START SELECTED PASSAGE

Disorganised Newbie…

So this first post pretty much sums up me. I am a disorganised mess.

I throw myself and J (husband) out of the door every morning, lucky if I have brushed my hair, unlikely to have had breakfast and more often than not by 9.30am have to send an apology to J saying something along the lines of:

“Sorry I shouted and blamed you for stealing my shoes I realise now there would be no logical reason for you to do that” and the reply is usually “that’s ok, have a good day, see you tonight”- because he is such a nice guy and fairly chilled out and over the past 10 years has got used to my erratic “morning attitude”.

Anyway… then we found out I was pregnant. Over the moon about this. So excited that our chaotic little lives are going to get even more chaotic. Excited that after 10 (almost 11) years together and after getting married last year we are going to have a little baby of our very own.

END SELECTED PASSAGE

WRITTEN PROBLEM: Rewrite the passage of the disorganised newbie post that opens with the words "So this first" and closes with "our very own.", replacing "breakfast" with "coffee".

START RECORDED DATA

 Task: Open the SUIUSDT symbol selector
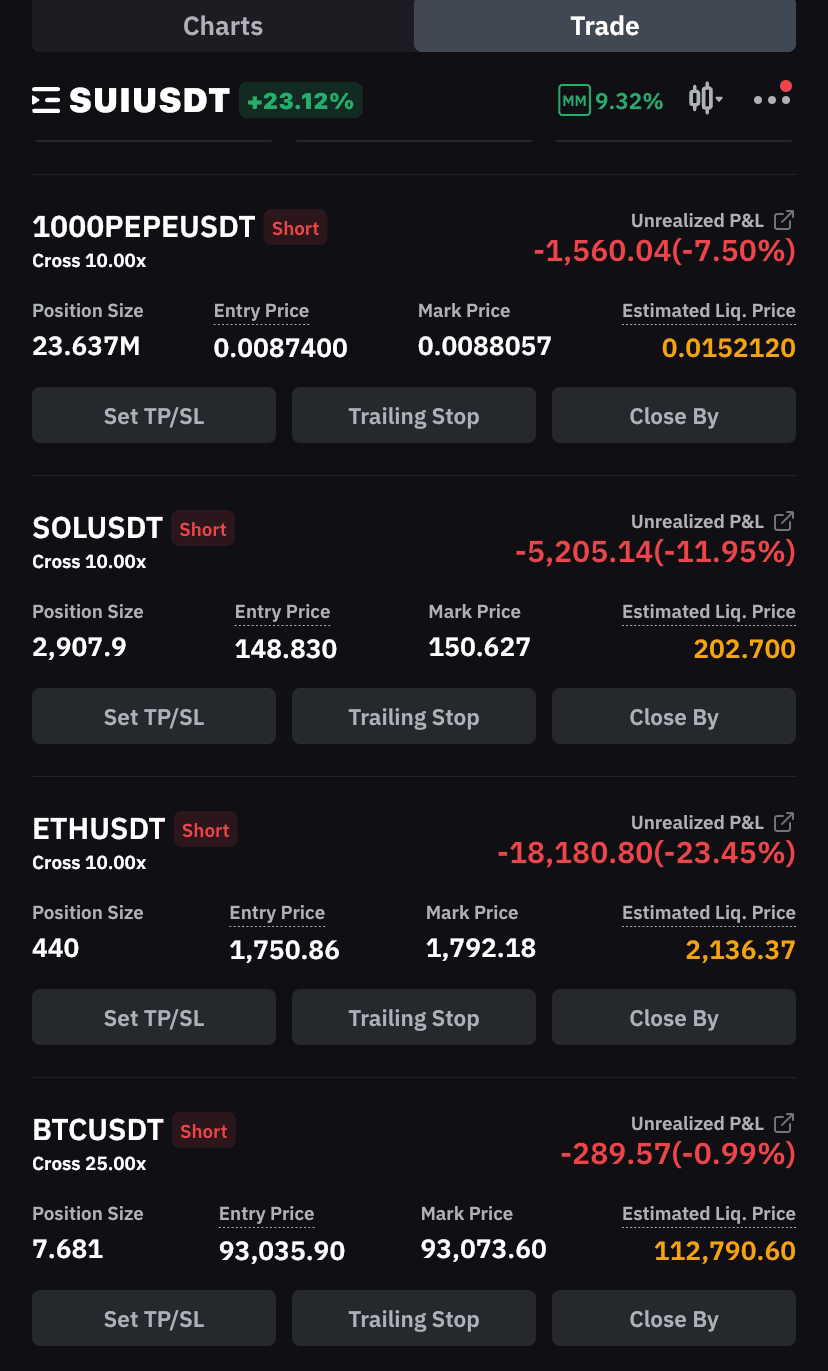[149, 100]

END RECORDED DATA

COMPLETE RESPONSE:
So this first post pretty much sums up me. I am a disorganised mess.

I throw myself and J (husband) out of the door every morning, lucky if I have brushed my hair, unlikely to have had coffee and more often than not by 9.30am have to send an apology to J saying something along the lines of:

“Sorry I shouted and blamed you for stealing my shoes I realise now there would be no logical reason for you to do that” and the reply is usually “that’s ok, have a good day, see you tonight”- because he is such a nice guy and fairly chilled out and over the past 10 years has got used to my erratic “morning attitude”.

Anyway… then we found out I was pregnant. Over the moon about this. So excited that our chaotic little lives are going to get even more chaotic. Excited that after 10 (almost 11) years together and after getting married last year we are going to have a little baby of our very own.